Things Aspiring Entrepreneurs Should Learn Before Quitting Their 9-5

Things Aspiring Entrepreneurs Should Learn Before Quitting Their 9-5 was originally published on Vault.

It seems like everyone wants to own their own business or work for themselves these days. Business ownership may sound appealing, with control over your own schedule and job duties, especially since it's become more accessible in the past decade.

The main reasons for this are:

  • The internet has made information about regulations and requirements for businesses more accessible than ever before.
  • Printing technology and free/affordable graphic design software makes it easy to create promotional materials and product packaging in your own home at a relatively low cost.
  • The U.S. federal government provides free resources to small business owners at both the national level ( and the local level (local sba representatives).
  • More people want to support local and independent businesses and are doing so with their wallets.
  • It's easier than ever to interact with and market to people all around the world.

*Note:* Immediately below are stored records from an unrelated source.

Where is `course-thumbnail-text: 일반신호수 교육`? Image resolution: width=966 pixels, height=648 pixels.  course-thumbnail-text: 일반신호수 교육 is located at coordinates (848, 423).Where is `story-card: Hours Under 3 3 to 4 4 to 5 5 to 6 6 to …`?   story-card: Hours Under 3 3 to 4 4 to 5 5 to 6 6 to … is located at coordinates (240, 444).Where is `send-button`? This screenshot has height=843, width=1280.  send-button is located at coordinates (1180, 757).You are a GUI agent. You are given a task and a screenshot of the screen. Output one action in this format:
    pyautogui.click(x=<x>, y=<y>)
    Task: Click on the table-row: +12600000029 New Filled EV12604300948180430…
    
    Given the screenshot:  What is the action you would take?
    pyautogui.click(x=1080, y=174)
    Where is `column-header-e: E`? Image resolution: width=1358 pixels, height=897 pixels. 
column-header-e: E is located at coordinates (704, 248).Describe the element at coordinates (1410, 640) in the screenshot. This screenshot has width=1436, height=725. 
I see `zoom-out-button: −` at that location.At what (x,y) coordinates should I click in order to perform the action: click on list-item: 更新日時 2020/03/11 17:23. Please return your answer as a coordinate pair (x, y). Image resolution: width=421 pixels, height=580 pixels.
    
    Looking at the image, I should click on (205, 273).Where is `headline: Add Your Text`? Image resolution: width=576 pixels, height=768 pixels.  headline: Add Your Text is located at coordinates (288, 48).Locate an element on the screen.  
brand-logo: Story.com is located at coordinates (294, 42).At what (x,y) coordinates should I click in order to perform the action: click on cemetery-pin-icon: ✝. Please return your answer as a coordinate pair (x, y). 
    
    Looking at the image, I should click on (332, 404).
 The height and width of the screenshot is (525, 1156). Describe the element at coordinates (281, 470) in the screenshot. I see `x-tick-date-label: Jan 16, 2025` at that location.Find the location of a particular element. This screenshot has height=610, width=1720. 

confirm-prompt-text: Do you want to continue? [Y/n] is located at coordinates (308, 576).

But owning a business is never going to be a walk in the park. A large percentage of new businesses still fail within their first year. Making the jump from traditional employment to self-employment requires a perspective change and a lot of preparation. If you're an aspiring entrepreneur, here are some things you should explore before making the jump from employee to business owner.

Start Researching

Before you start a business, you need to figure out who your target market is, what they need, what they value, what they can afford. This will allow you to build a product or service line that specifically targets them. Finding time to research all of this can seem daunting, especially if you currently work a full-time job, but you can glean a lot of this information in your normal networking ventures. Set aside time every day, even if it's half an hour, to focus on market research and making plans. Lunch breaks and commutes are great times for brainstorming. For more hands-on research, do this first thing in the morning or right when you get home, before you're too relaxed to want to work on anything.

Meet Regulations

Regulations are often seen as the bane of the business world, but they're what keep consumers safe. Even when regulations fail to keep all con-artists out of a field, they do provide consumers with ways to distinguish legitimate businesses from low-quality hacks. So you'll want to look at what regulations your local area has for businesses in general, as well as businesses in your specific field. You'll need to find out:

  • If you need a license or certification to offer the products/services you want to provide
  • If you need building permits (even if you're operating out of your home)
  • What is tax deductible and what is not
  • What areas of liability you might be responsible for
  • What titles you are legally required to claim (some job titles have legal definitions, including many trade jobs and many in the real estate industry)

Figure Out the Local Market

Once you have an idea (or several) for what kind of business you'd like to start, you'll want to see what similar businesses exist in your area. Even if you're looking to start an internet-based business, evaluating your local market is a good start. Your local SBA representative can give you market data about successful and failed businesses in a certain field. They can also show you resources that reveal demographics and can help you narrow your target audience.

Make Friends

The best way to learn about any topic is to talk with someone who has experienced it firsthand. Talk to other business owners in your area and ask them about the challenges they've faced. Find out what surprised them most about entrepreneurship and the realities of running a business. The more people you talk to, the more insight you'll have, but you'll also want to be on the lookout for someone with the traits of a professional mentor.

Define Your Long-term Needs

Even if you desperately want to escape your current work environment, you need to plan long-term and make sure you're not jumping into a worse situation than the one you're already in. This means looking at where you want your business to be 5, 10, and 20 years down the line, and whether current market trends look favorable toward that end. You'll also need to make contingency plans for sustainability. What will happen in slow months? Are you prepared to deal with cash flow issues? What will happen in boom months? Even if you're starting a self-employment track, you need to consider whether you'll have to hire people down the line in order to stay on top of everything. If it's even a possibility, do some reading on current hiring strategies, and look at all the responsibilities involved in having employees. This includes workplace safety, benefits, payroll, and more.

Do you plan on keeping your business local, or do you foresee expanding to other markets? Operating in multiple states or countries involves paperwork and knowledge of legal requirements in different areas. If you plan on hiring employees from abroad, you'll have a whole different set of requirements to follow. Having a cursory knowledge of these issues before you start your business will help you lay out plans to be prepared in various situations. The more you know, the less likely you'll have to close because of completely unexpected events.

Owning a business is more than a full-time job. Making preparations will help you get used to working more than 40 hours a week and help you avoid the unexpected mistakes that doom so many new and small businesses. The important thing is to know when you're ready and set reasonable goals for yourself and your business. If you wait until everything's perfect, you'll never get off the ground. Find the balance, and start your market research!